Brady violations are, by their nature, hard to detect, but Judge Kozinski had no trouble coming up with more than two dozen examples from federal and state courts just in the last few years, and those are surely the tip of the iceberg. According to the National Registry of Exonerations, 43 percent of wrongful convictions are the result of official misconduct.
The Brady problem is in many ways structural. Prosecutors have the task of deciding when a piece of evidence would be helpful to the defense. But since it is their job to believe in the defendant’s guilt, they have little incentive to turn over, say, a single piece of exculpatory evidence when they are sitting on what they see as a mountain of evidence proving guilt. The lack of professional consequences for failing to disclose exculpatory evidence only makes the breach of duty more likely. As Judge Kozinski wrote, “Some prosecutors don’t care about Brady because courts don’t make them care.”
Courts should heed Judge Kozinski’s call, but it will take more than judges to fix the problem. Prosecutors’ offices should adopt a standard “open file” policy, which would involve turning over all exculpatory evidence as a rule, thus reducing the potential for error.
Fighting prosecutorial misconduct is not only about protecting the innocent.
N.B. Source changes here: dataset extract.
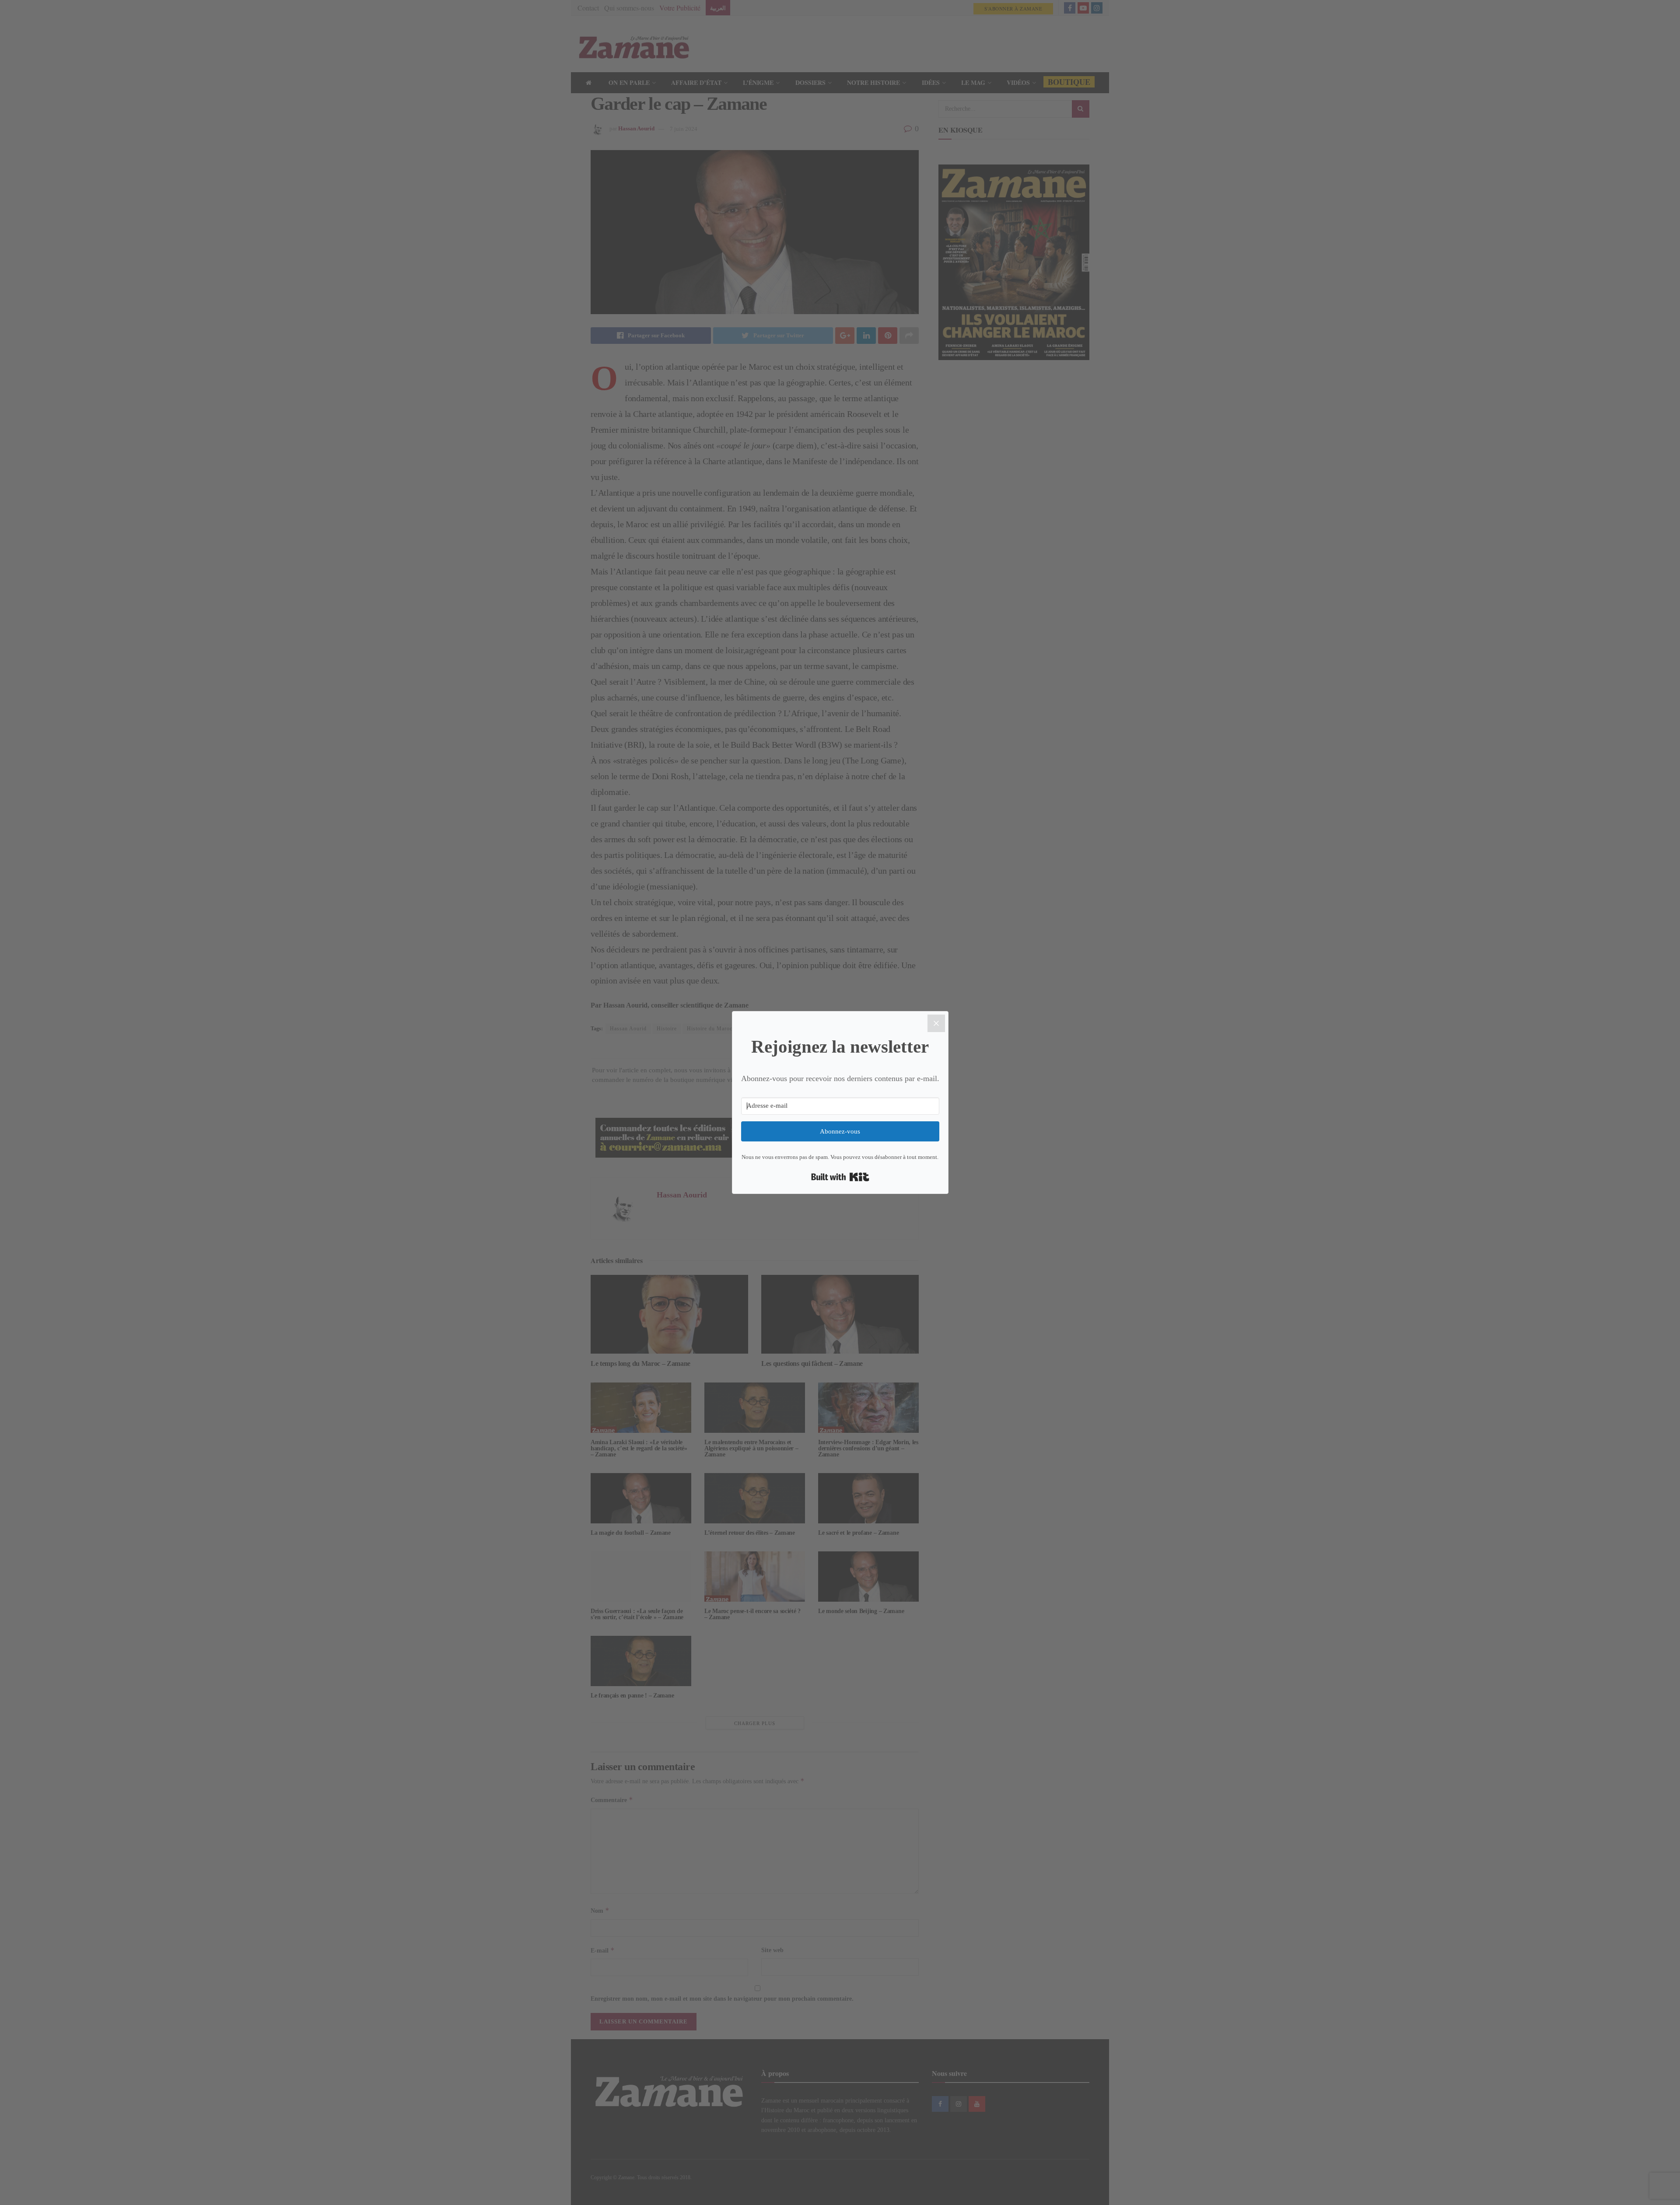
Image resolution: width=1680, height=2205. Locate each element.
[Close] (936, 1023)
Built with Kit (840, 1177)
It is, as Judge Kozinski wrote, about preserving “the public’s trust in our justice system,” and the foundation of the rule of law.
I have been calling for open file reform for a long time and have never heard a good response about why we shouldn't have open files from the government.  If any current prosecutor would like to debate this issue, I will set it up with one of the local organizations.

6 comments:

Anonymous said...

But if the govt gives Brady, they may lose?

Anonymous said...

Turn over all exculpatory evidence? Isn't that what brady demands?

Anonymous said...

I know anon above was off cuff remark meant with some sarcasm? cynicism?
But it's the win/lose attitude that I think is partially to blame for the problem. The state doesn't 'lose' if someone isn't convicted.
Especially, here's a thought, if that person is actually innocent (not just not guilty.)
Justice is still served when someone charged goes through the system and is found not guilty. Justice isn't only served when someone is convicted.
A prosecutor shouldn't believe the defendant is guilty. They should believe the evidence proves he is.

Anonymous said...

Why doesn't the FBA set up a debate between you and all the ex-U.S. Attorneys?

Anonymous said...

There is a Center for Prosecutor Integrity? Who knew!

Anonymous said...

While we're on the subject of fairness, why do nearly all criminal-defense attorneys refuse, absent a rare Court order to do so, to disclose their witness list in advance of trial? If the process is supposed to be about transparency and fairness, that should apply at least minimally, if not equally, to both sides.